Jonathan Gale appeared successfully in a trial in the High Court in Birmingham for Moviebox and Oriental Star Agencies, the well-known Birmingham-based publishers of Punjabi music. Jonathan was involved from the beginning of proceedings in September 2020 when he obtained urgent injunctions on behalf of the labels, against individuals who had gone to great lengths, and conspired, to make fraudulent copyright claims to YouTube resulting in the de-activation of one of Moviebox’s channels, and the potential banning by YouTube of any more of the publishers’ content, under the “Three-Strikes Policy.” 

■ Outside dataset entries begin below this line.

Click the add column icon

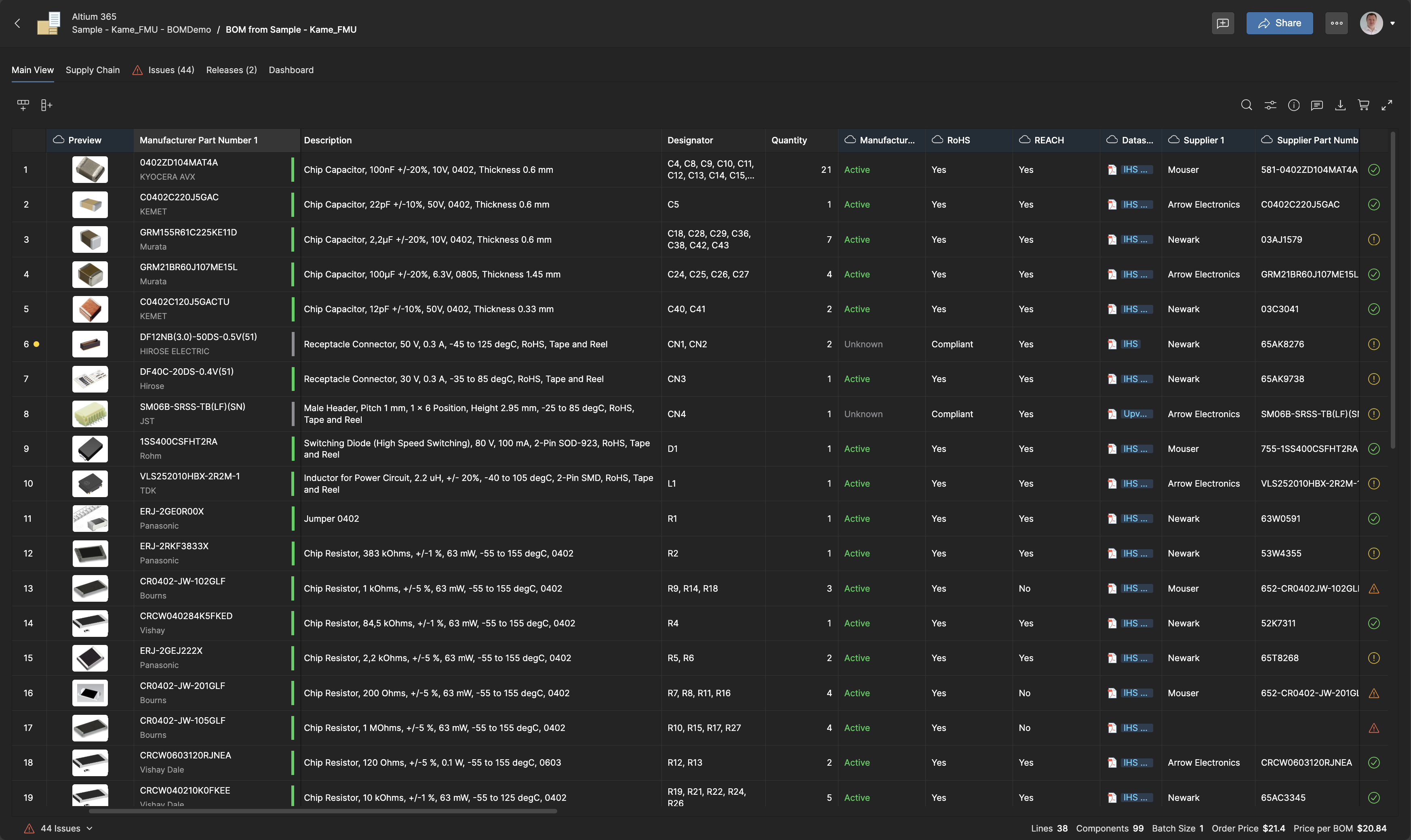(46, 105)
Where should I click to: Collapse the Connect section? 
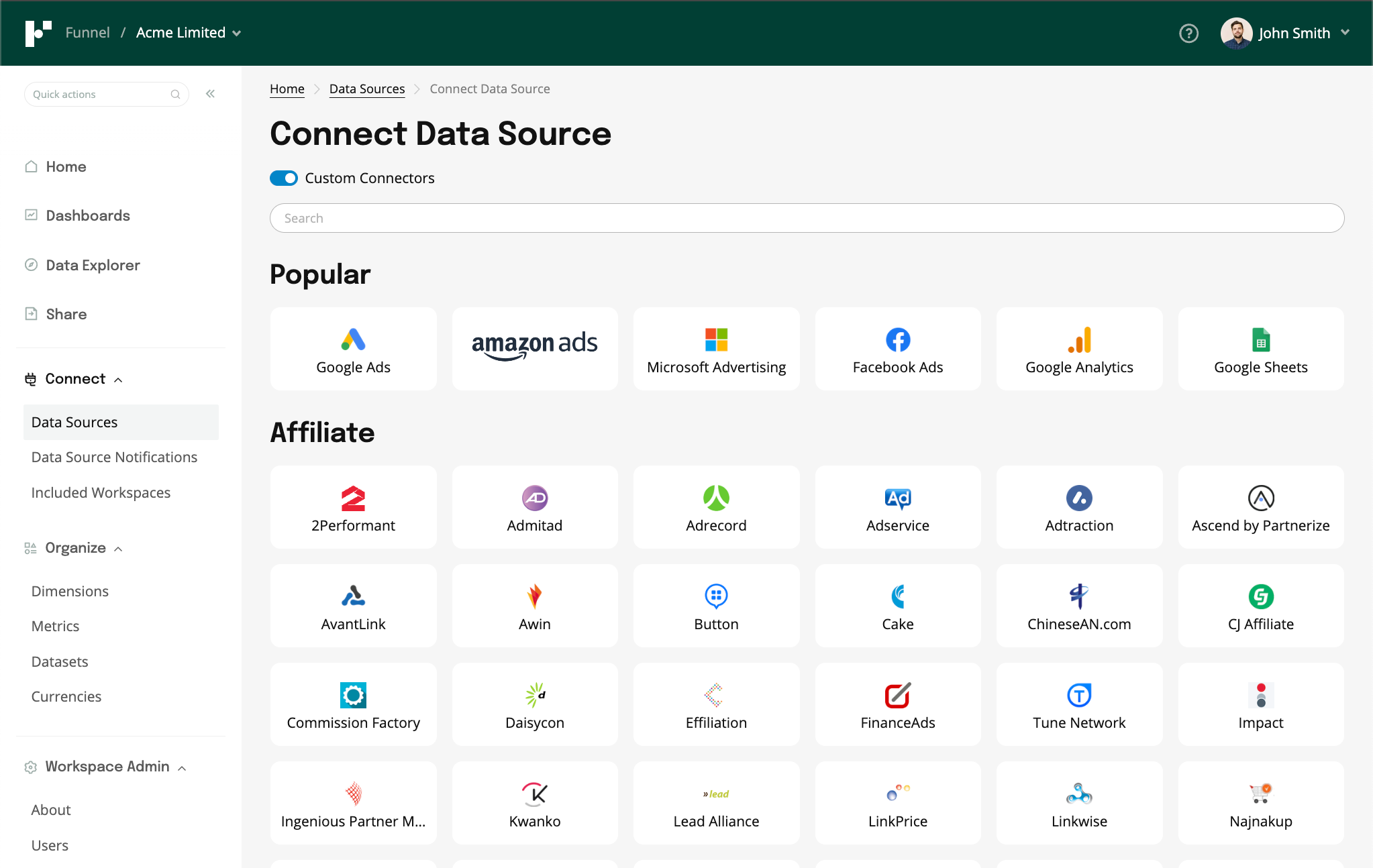pos(119,379)
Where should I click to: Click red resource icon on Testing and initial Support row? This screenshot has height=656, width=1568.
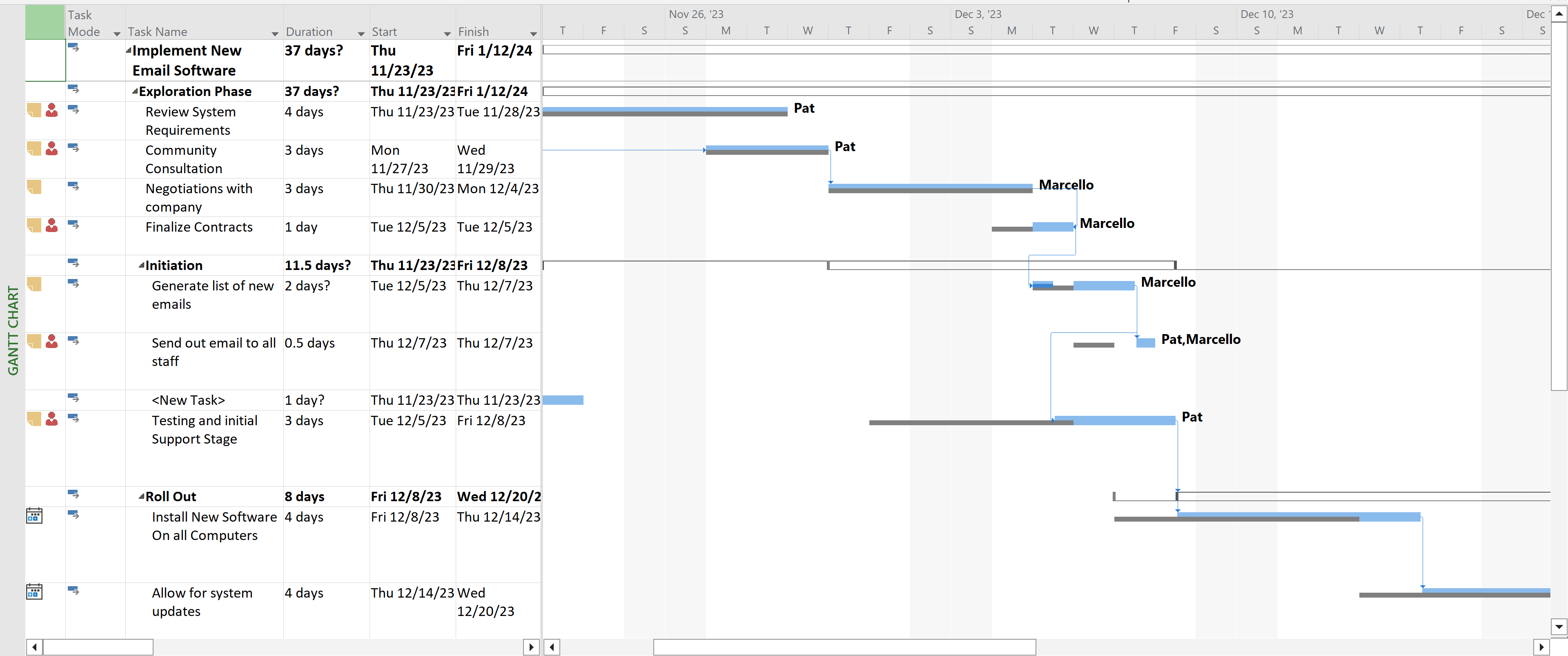52,419
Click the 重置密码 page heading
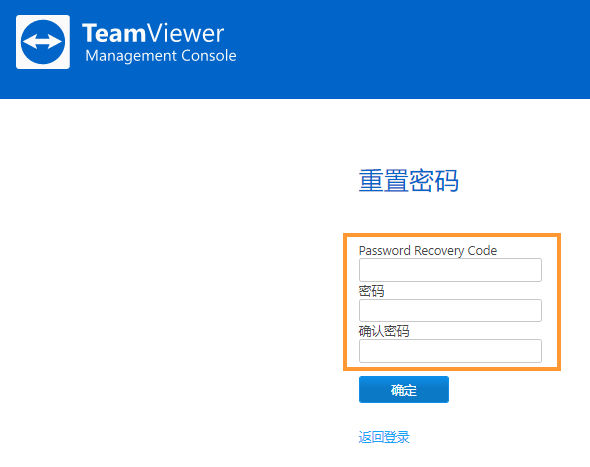 [x=409, y=180]
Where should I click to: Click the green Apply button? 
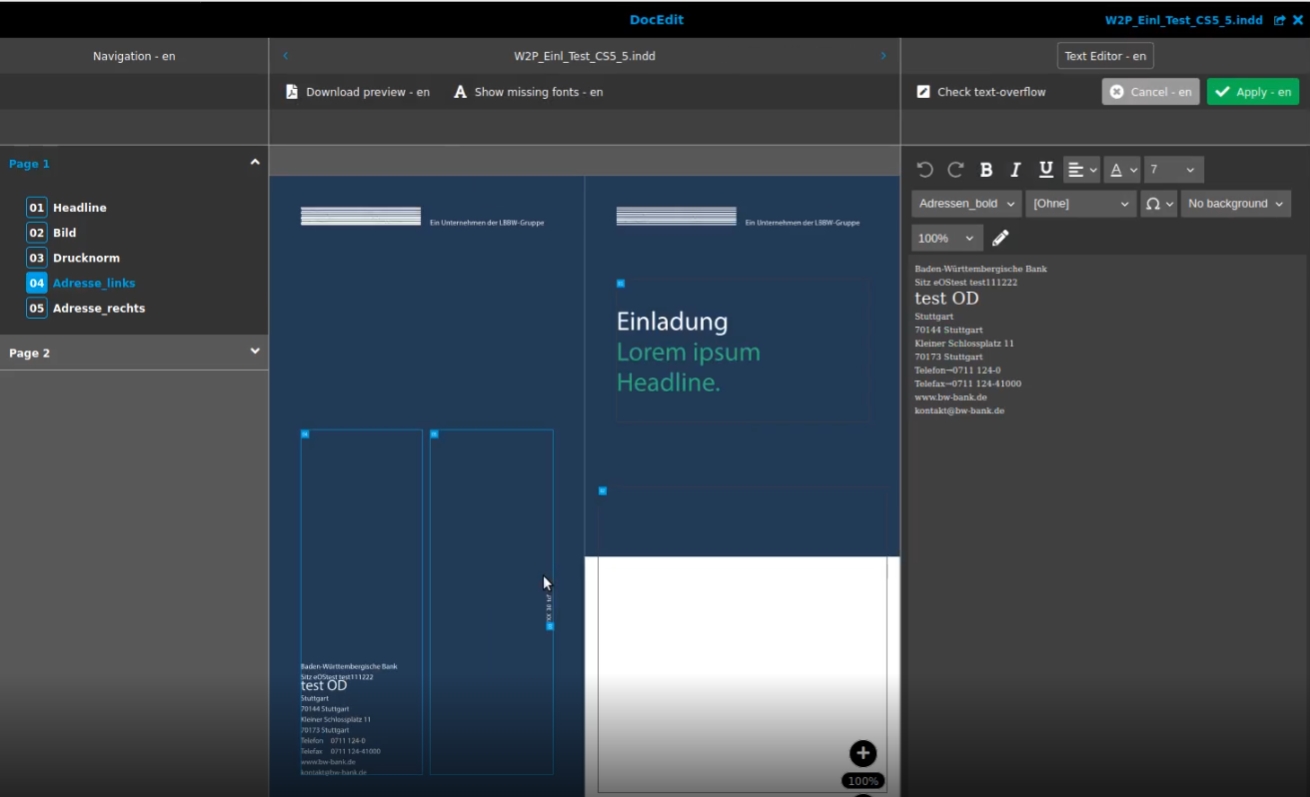point(1252,92)
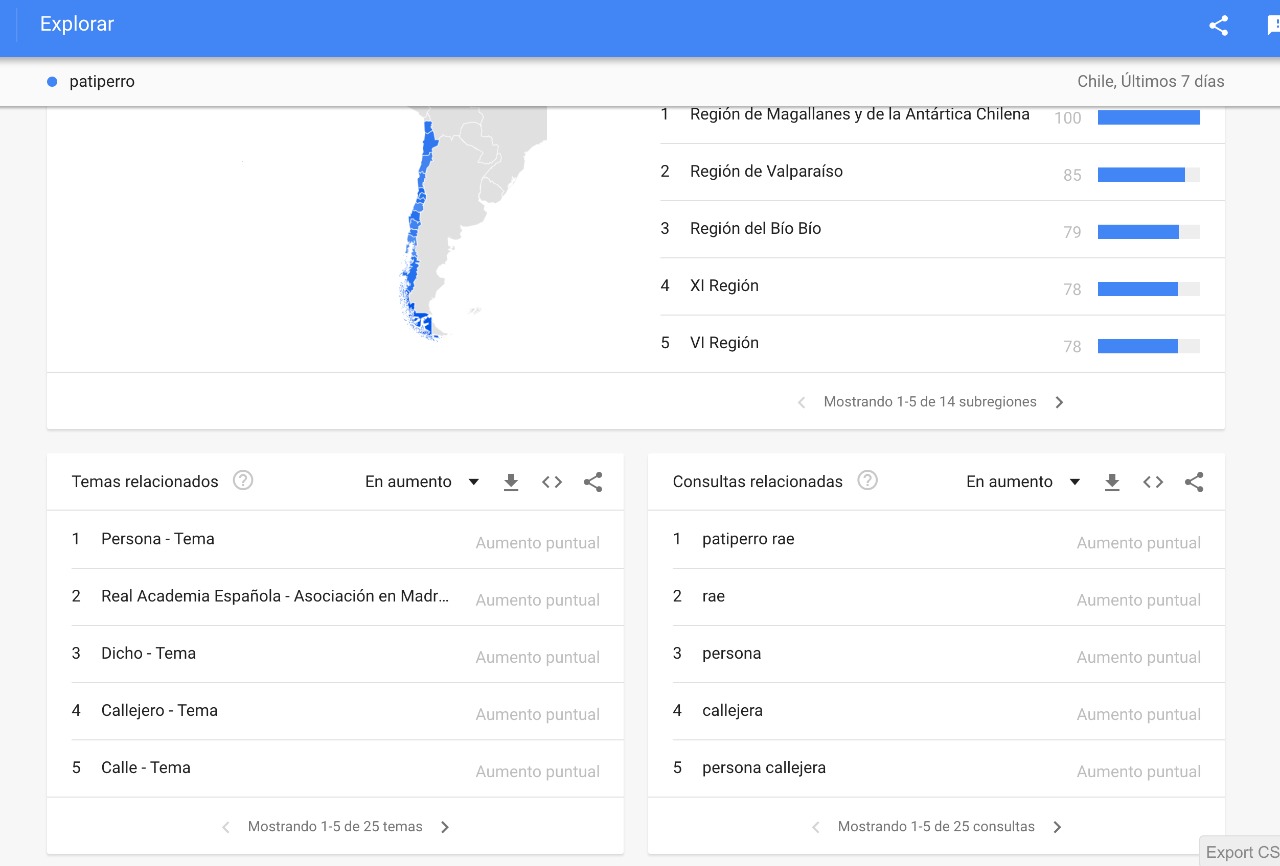Click the share icon in the blue header

1218,26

Jonathan guided the action, initially drafting urgent applications and claims in the torts of causing loss by unlawful means and conspiracy, and seeing them right through to a 9-day trial in front of HHJ Rawlings in December 2022, instructed by Martin Noble (of Shakespeare Martineau and then Freeths). At the trial Jonathan was able to expose the wide-ranging fraud of the defendants and enable the publishers to continue their business.

It can be time-consuming and difficult for publishers of material online to deal with fraudulent IP complaints involving a third-party internet service provider who is not willing or able to resolve copyright disputes, but who will often remove disputed content without investigation. Such complaints are difficult to prevent. This was a case where the music-publishers were fighting for their viability on a major online platform against those who were determined to cause damage to them.

The claimants secured a final injunction (a) dissuading the defendants from issuing any strikes against the claimants’ YouTube channels or encouraging others to do so (and dissuading others from doing so at their encouragement); and (b) enabling the claimants to demonstrate to YouTube that there is in place an extant injunction that prohibits the defendants from engaging in issuing strikes against the claimants’ YouTube channels or encouraging others to do so.